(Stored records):
*** Block opens ***
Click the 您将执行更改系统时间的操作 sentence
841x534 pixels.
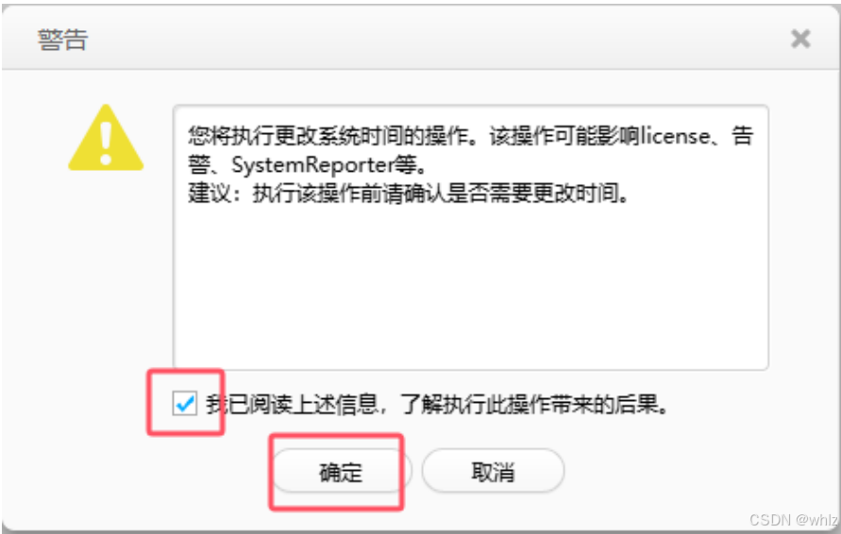[338, 136]
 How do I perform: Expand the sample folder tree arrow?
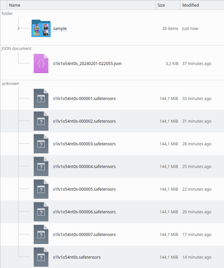18,29
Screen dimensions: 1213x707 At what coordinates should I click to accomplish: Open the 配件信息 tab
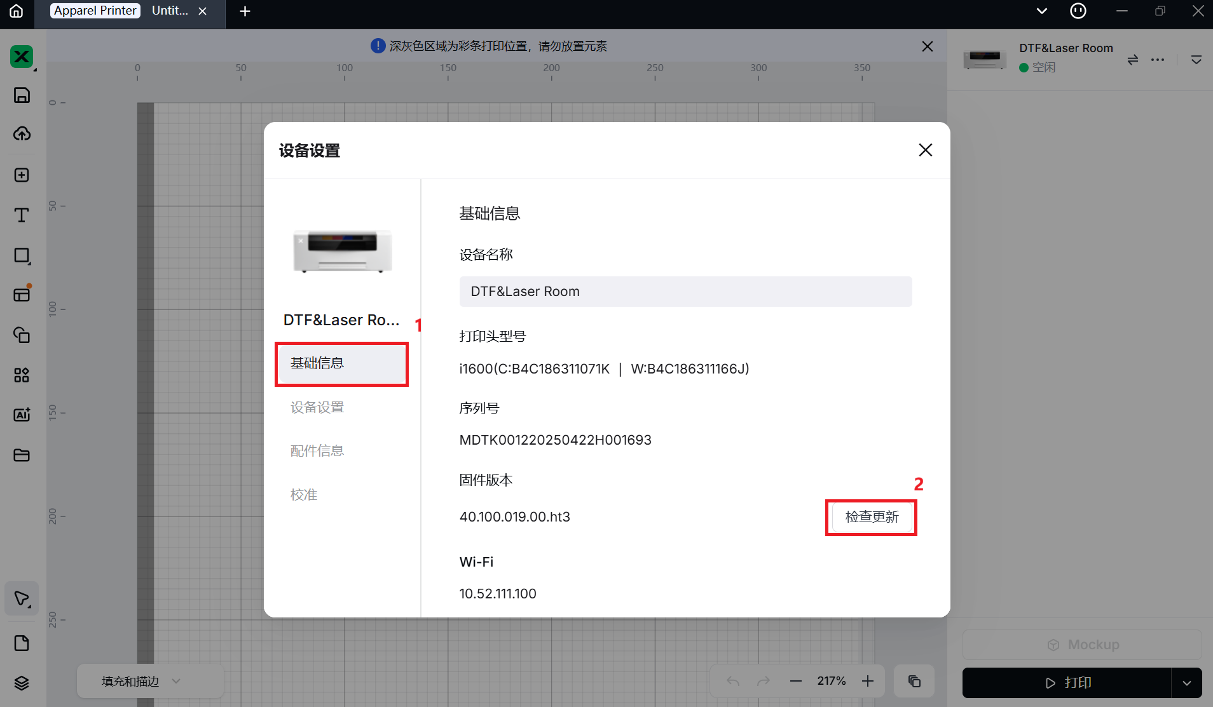click(317, 451)
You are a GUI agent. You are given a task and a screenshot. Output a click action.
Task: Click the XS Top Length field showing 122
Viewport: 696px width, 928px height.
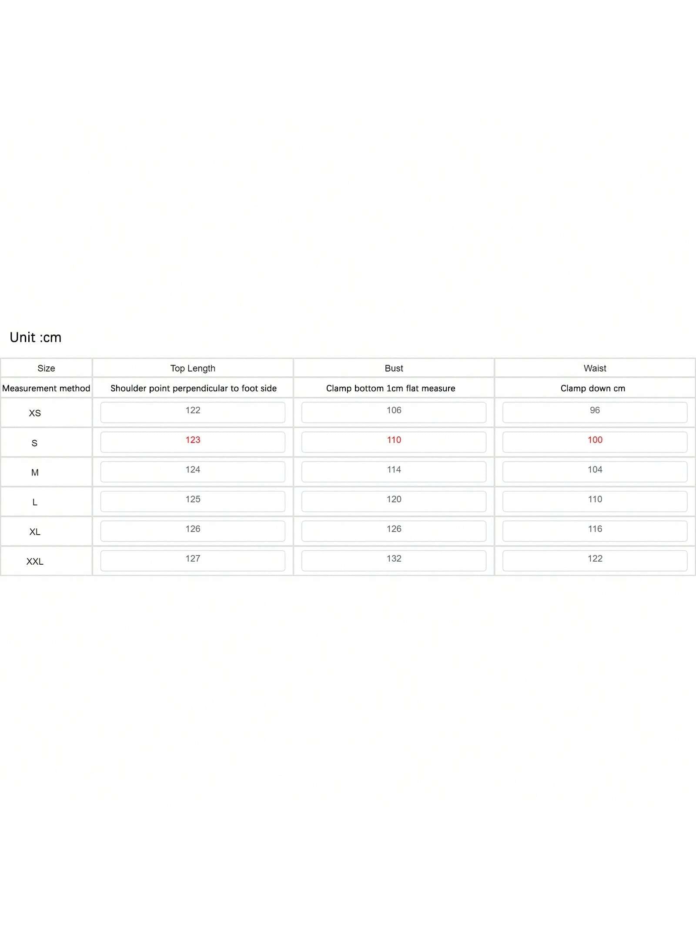[193, 412]
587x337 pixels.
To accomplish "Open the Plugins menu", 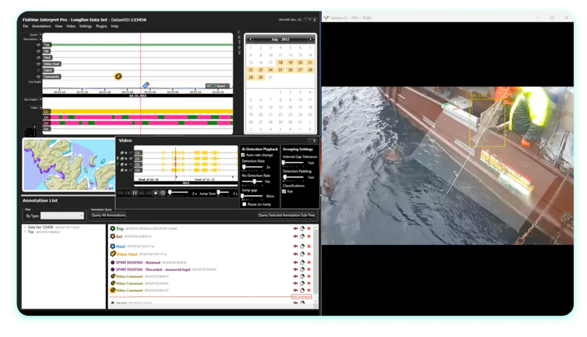I will click(x=101, y=26).
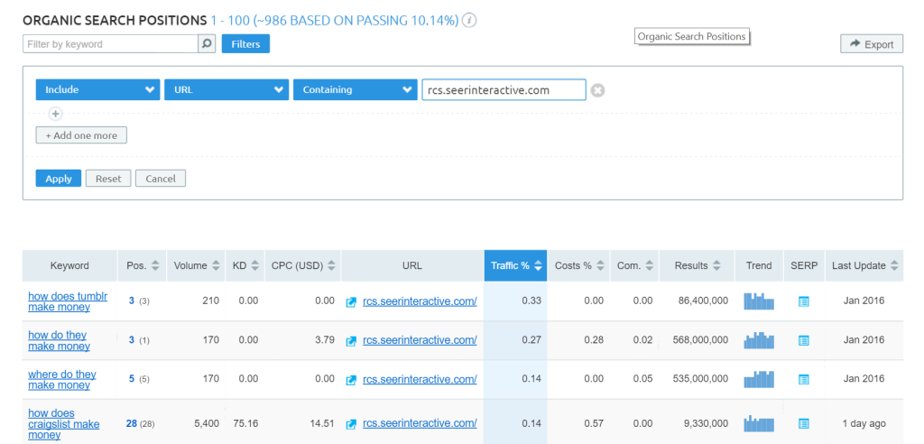Image resolution: width=924 pixels, height=444 pixels.
Task: Click the info icon next to the title
Action: tap(469, 21)
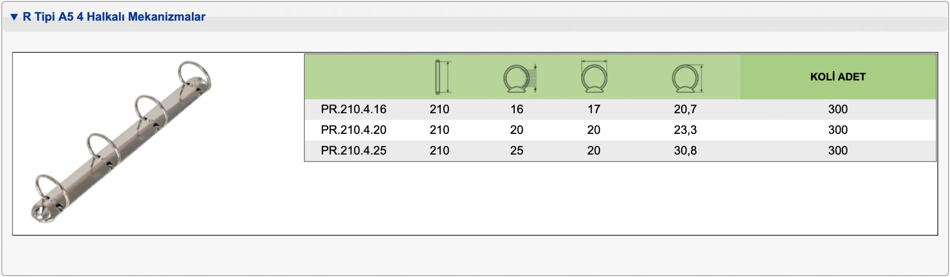Select product code PR.210.4.20
Screen dimensions: 950x277
point(353,130)
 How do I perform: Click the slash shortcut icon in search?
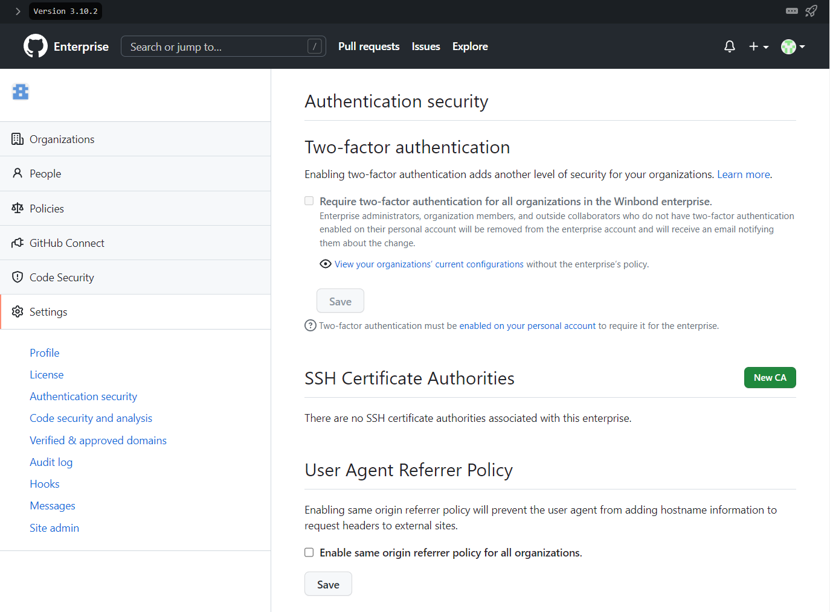(x=315, y=46)
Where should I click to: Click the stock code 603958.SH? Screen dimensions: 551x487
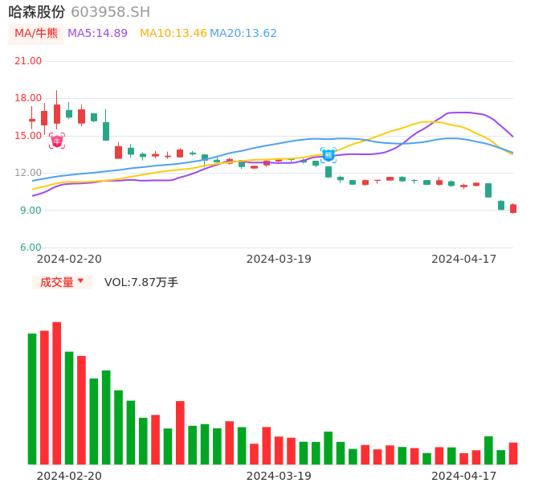[x=110, y=12]
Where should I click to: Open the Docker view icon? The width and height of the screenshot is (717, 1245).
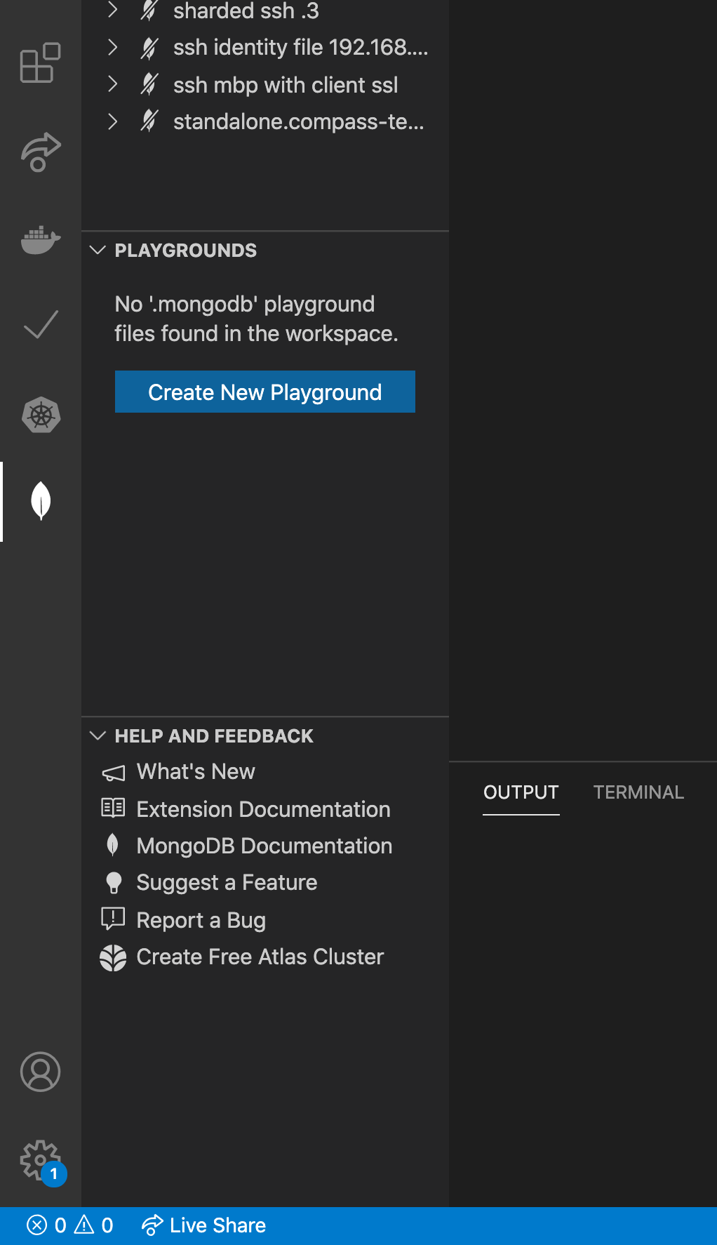point(40,240)

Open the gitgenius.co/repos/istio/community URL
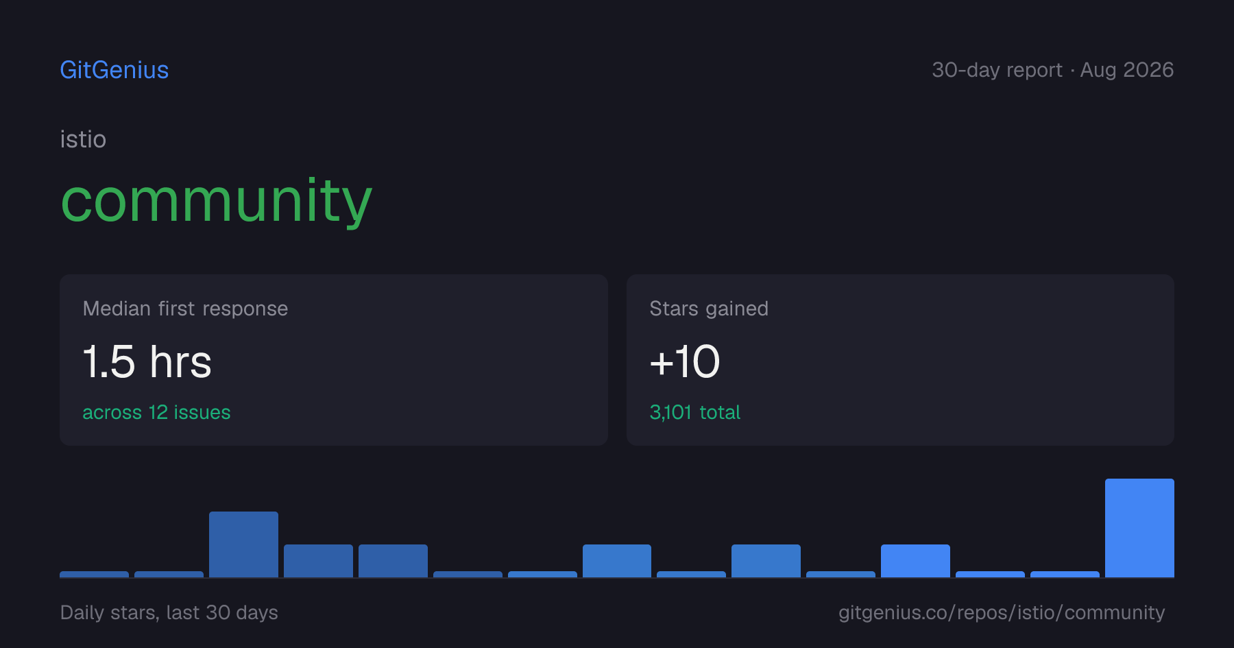pyautogui.click(x=1002, y=612)
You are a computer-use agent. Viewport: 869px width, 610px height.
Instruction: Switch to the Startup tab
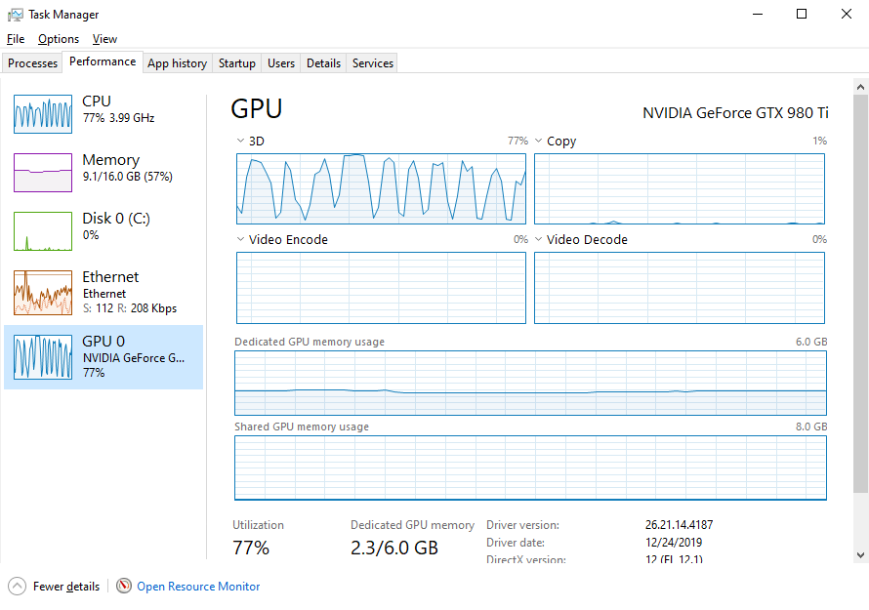click(x=236, y=63)
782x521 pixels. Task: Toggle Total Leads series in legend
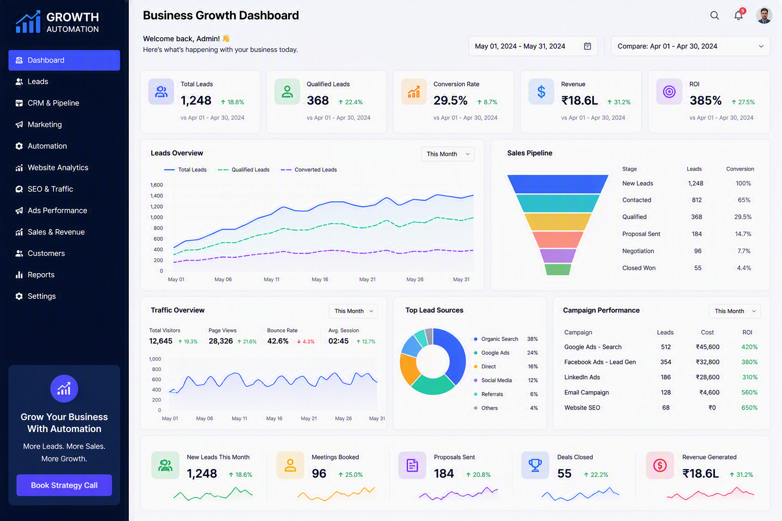[x=185, y=170]
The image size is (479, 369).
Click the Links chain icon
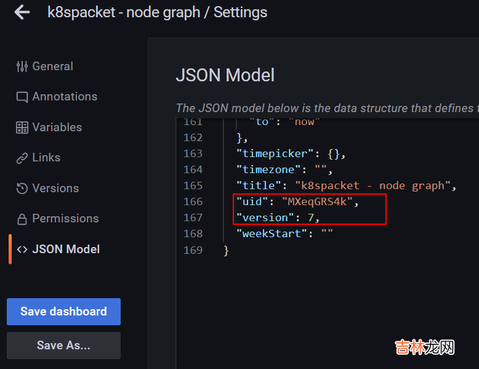point(22,158)
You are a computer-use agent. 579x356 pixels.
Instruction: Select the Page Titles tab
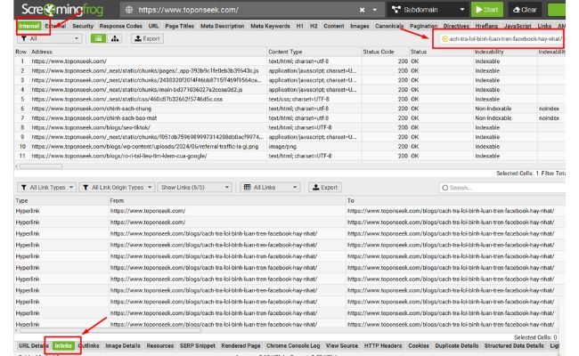(x=180, y=26)
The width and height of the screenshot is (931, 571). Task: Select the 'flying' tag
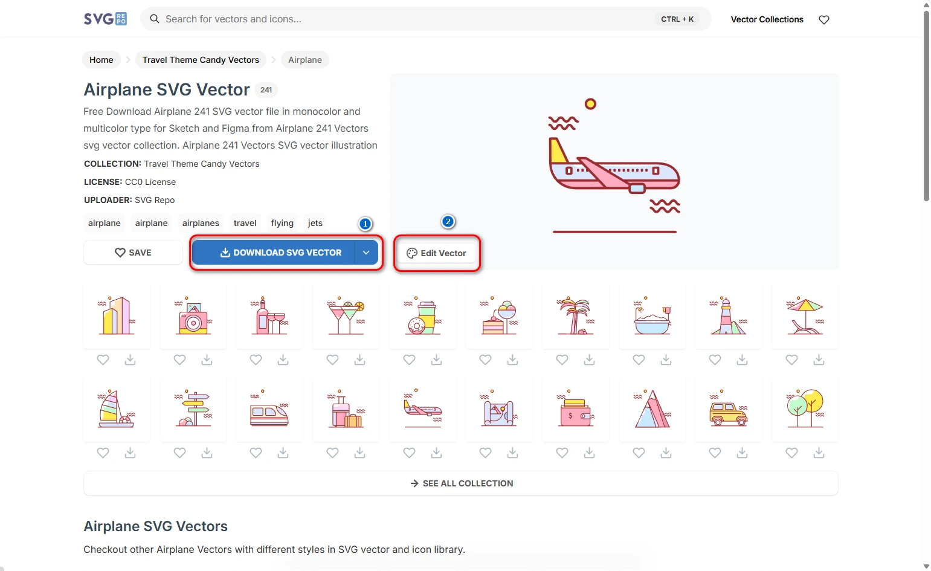282,223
*** Block closes ***
A verbatim copy is needed of the lines running from the line with "How do I perform: Click" to the end of the data above, both included. Keep the pictures out of it.

 How do I perform: Click the slash shortcut icon in search?
(x=315, y=46)
Where should I click to: Click the stock code 603958.SH? Screen dimensions: 551x487
[x=110, y=12]
Where should I click to: Open the Docker view icon? The width and height of the screenshot is (717, 1245).
point(40,240)

Open the gitgenius.co/repos/istio/community URL
pyautogui.click(x=1002, y=612)
You are a computer-use agent. Viewport: 869px width, 610px height.
Instruction: Switch to the Startup tab
click(x=236, y=63)
782x521 pixels. Task: Toggle Total Leads series in legend
[x=185, y=170]
The image size is (479, 369).
Click the Links chain icon
point(22,158)
You are a computer-use agent. 579x356 pixels.
Instruction: Select the Page Titles tab
(x=180, y=26)
The width and height of the screenshot is (931, 571). Task: Select the 'flying' tag
282,223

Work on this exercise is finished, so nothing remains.